▶ **Records supplied**

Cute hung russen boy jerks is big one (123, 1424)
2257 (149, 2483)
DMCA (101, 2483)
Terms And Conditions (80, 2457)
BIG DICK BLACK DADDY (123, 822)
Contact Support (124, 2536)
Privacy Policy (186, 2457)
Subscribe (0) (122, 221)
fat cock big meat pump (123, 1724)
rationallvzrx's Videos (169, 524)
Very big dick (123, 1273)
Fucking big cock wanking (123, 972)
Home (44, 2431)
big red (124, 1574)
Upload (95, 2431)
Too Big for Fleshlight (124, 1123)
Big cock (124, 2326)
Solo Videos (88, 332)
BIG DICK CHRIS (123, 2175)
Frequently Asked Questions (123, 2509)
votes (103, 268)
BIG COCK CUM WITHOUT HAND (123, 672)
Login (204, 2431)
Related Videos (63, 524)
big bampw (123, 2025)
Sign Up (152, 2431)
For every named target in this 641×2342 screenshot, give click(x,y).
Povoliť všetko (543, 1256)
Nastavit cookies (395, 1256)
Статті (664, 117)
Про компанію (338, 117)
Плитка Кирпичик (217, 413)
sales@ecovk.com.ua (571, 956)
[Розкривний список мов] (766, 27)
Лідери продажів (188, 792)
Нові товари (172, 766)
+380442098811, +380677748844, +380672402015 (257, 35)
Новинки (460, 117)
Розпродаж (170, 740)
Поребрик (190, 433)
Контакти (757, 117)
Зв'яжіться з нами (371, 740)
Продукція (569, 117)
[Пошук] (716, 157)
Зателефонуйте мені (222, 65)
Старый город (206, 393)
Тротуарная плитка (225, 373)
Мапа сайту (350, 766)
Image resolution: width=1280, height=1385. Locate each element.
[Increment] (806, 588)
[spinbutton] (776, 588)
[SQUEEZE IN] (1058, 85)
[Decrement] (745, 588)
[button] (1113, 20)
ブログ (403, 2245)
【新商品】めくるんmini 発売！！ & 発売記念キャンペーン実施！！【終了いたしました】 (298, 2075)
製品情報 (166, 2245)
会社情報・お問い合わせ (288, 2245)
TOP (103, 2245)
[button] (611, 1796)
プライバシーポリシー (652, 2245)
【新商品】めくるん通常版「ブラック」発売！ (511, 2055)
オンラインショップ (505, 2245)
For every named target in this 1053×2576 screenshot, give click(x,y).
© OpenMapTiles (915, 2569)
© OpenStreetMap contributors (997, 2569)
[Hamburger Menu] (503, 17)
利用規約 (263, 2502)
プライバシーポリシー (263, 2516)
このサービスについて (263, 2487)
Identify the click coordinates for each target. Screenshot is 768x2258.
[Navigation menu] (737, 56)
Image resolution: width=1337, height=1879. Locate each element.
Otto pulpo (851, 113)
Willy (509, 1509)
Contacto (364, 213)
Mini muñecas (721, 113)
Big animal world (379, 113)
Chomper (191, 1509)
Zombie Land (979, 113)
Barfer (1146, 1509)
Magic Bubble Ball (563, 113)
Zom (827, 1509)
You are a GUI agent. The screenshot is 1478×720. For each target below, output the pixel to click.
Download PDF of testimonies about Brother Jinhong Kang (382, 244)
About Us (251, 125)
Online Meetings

▶ **Stated exercise**
Convert every line of the records above into a JSON list of strings, with one string per line and blank lines omitted.

▶ **Answer to the task**
[
  "Cute hung russen boy jerks is big one (123, 1424)",
  "2257 (149, 2483)",
  "DMCA (101, 2483)",
  "Terms And Conditions (80, 2457)",
  "BIG DICK BLACK DADDY (123, 822)",
  "Contact Support (124, 2536)",
  "Privacy Policy (186, 2457)",
  "Subscribe (0) (122, 221)",
  "fat cock big meat pump (123, 1724)",
  "rationallvzrx's Videos (169, 524)",
  "Very big dick (123, 1273)",
  "Fucking big cock wanking (123, 972)",
  "Home (44, 2431)",
  "big red (124, 1574)",
  "Upload (95, 2431)",
  "Too Big for Fleshlight (124, 1123)",
  "Big cock (124, 2326)",
  "Solo Videos (88, 332)",
  "BIG DICK CHRIS (123, 2175)",
  "Frequently Asked Questions (123, 2509)",
  "votes (103, 268)",
  "BIG COCK CUM WITHOUT HAND (123, 672)",
  "Login (204, 2431)",
  "Related Videos (63, 524)",
  "big bampw (123, 2025)",
  "Sign Up (152, 2431)",
  "For every named target in this 641×2342 screenshot, give click(x,y).",
  "Povoliť všetko (543, 1256)",
  "Nastavit cookies (395, 1256)",
  "Статті (664, 117)",
  "Про компанію (338, 117)",
  "Плитка Кирпичик (217, 413)",
  "sales@ecovk.com.ua (571, 956)",
  "[Розкривний список мов] (766, 27)",
  "Лідери продажів (188, 792)",
  "Нові товари (172, 766)",
  "+380442098811, +380677748844, +380672402015 (257, 35)",
  "Новинки (460, 117)",
  "Розпродаж (170, 740)",
  "Поребрик (190, 433)",
  "Контакти (757, 117)",
  "Зв'яжіться з нами (371, 740)",
  "Продукція (569, 117)",
  "[Пошук] (716, 157)",
  "Зателефонуйте мені (222, 65)",
  "Старый город (206, 393)",
  "Тротуарная плитка (225, 373)",
  "Мапа сайту (350, 766)",
  "Image resolution: width=1280, height=1385. Locate each element.",
  "[Increment] (806, 588)",
  "[spinbutton] (776, 588)",
  "[SQUEEZE IN] (1058, 85)",
  "[Decrement] (745, 588)",
  "[button] (1113, 20)",
  "ブログ (403, 2245)",
  "【新商品】めくるんmini 発売！！ & 発売記念キャンペーン実施！！【終了いたしました】 (298, 2075)",
  "製品情報 (166, 2245)",
  "会社情報・お問い合わせ (288, 2245)",
  "TOP (103, 2245)",
  "[button] (611, 1796)",
  "プライバシーポリシー (652, 2245)",
  "【新商品】めくるん通常版「ブラック」発売！ (511, 2055)",
  "オンラインショップ (505, 2245)",
  "For every named target in this 1053×2576 screenshot, give click(x,y).",
  "© OpenMapTiles (915, 2569)",
  "© OpenStreetMap contributors (997, 2569)",
  "[Hamburger Menu] (503, 17)",
  "利用規約 (263, 2502)",
  "プライバシーポリシー (263, 2516)",
  "このサービスについて (263, 2487)",
  "Identify the click coordinates for each target. Screenshot is 768x2258.",
  "[Navigation menu] (737, 56)",
  "Image resolution: width=1337, height=1879. Locate each element.",
  "Otto pulpo (851, 113)",
  "Willy (509, 1509)",
  "Contacto (364, 213)",
  "Mini muñecas (721, 113)",
  "Big animal world (379, 113)",
  "Chomper (191, 1509)",
  "Zombie Land (979, 113)",
  "Barfer (1146, 1509)",
  "Magic Bubble Ball (563, 113)",
  "Zom (827, 1509)",
  "You are a GUI agent. The screenshot is 1478×720. For each target below, output the pixel to click.",
  "Download PDF of testimonies about Brother Jinhong Kang (382, 244)",
  "About Us (251, 125)",
  "Online Meetings"
]